The timely publication of the discussion paper 'Getting to Good - Towards Responsible Corporate Tax Behaviour' by ActionAid, Christian Aid and Oxfam aims to assist business leaders to develop a more responsible approach to taxation. Rather than highlighting what companies should stop doing the paper offers concrete suggestions as to how firms can act more responsibly.

For example, companies can:

  • Publish country-by-country reports to show how much tax they are paying in every country they operate in. If companies are regularly paying zero tax in particular countries this could point to tax avoiding practices.
  • Publish the outcome of any significant deals that they reach with tax and revenue authorities. This would shine the light of transparency on what are currently private dealings.
  • Assess and begin to address the human rights impacts of their tax behaviour. By depriving developing world governments of revenue, so too might companies be depriving them of the ability to provide fundamental rights such as education.
  • Regularly audit their use of tax incentives and reliefs to ensure they are delivering investment, employment or other benefits to developing countries. If companies are getting tax breaks there should be a net benefit to the country they are operating in.

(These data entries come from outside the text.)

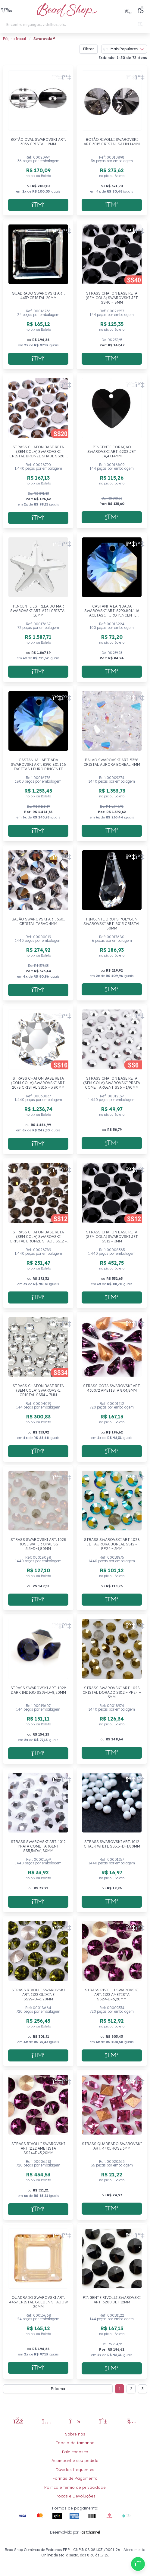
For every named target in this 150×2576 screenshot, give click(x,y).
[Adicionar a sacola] (38, 205)
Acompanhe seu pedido (75, 2460)
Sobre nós (75, 2434)
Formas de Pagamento (75, 2478)
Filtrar (88, 49)
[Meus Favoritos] (128, 11)
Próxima (58, 2388)
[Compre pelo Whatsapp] (137, 2563)
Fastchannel (90, 2532)
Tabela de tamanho (75, 2442)
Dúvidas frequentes (75, 2469)
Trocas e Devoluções (75, 2496)
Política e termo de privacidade (75, 2487)
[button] (6, 10)
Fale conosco (75, 2451)
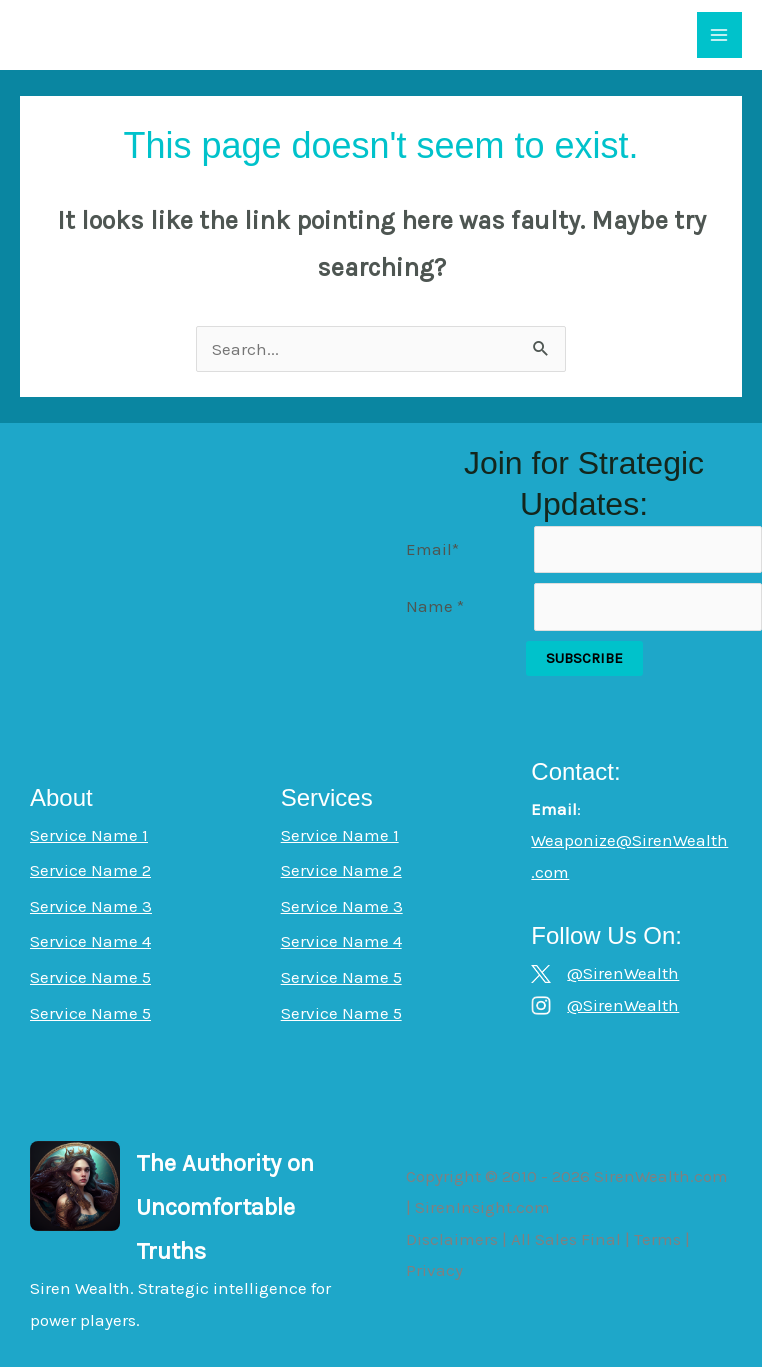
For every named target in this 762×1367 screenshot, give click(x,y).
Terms (657, 1239)
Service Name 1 (89, 835)
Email (432, 549)
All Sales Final (566, 1239)
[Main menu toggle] (720, 35)
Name (435, 606)
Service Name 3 (91, 906)
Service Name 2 (90, 870)
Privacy (434, 1270)
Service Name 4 (90, 941)
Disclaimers (452, 1239)
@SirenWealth (623, 973)
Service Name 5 (90, 977)
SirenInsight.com (482, 1207)
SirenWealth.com (661, 1176)
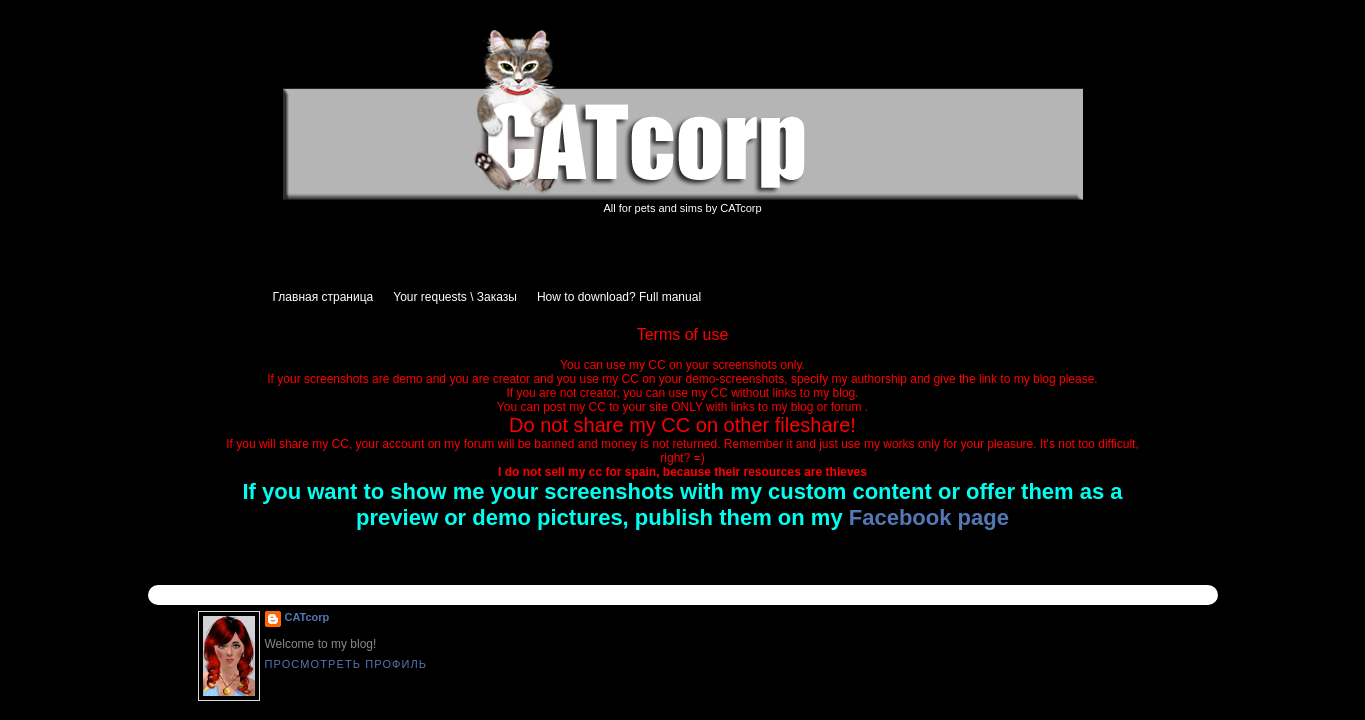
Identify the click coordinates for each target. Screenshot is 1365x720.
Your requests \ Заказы (455, 297)
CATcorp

Perhaps more significantly the report suggests the need for a change of culture within multinationals, towards an acceptance that they can go above and beyond being legally compliant on tax.

Fundamental issues of fairness are at stake. Around the world, there is an increasing awareness that the existing corporate tax system is feeding historic levels of inequality, impeding the fulfillment of human rights, tearing the fabric of societies and endangering future economic growth. The stakes could not be higher - achieving the ambitious SDGs requires large corporations to contribute their fair share.

Tax avoidance is now scarcely out of the news, and many companies have faced huge reputational damage for playing fast and loose with the rules. Alongside the urgent reforms to regulation that are required, good businesses should recognise that they too must play their part. The world expects nothing less from corporations and their leaders.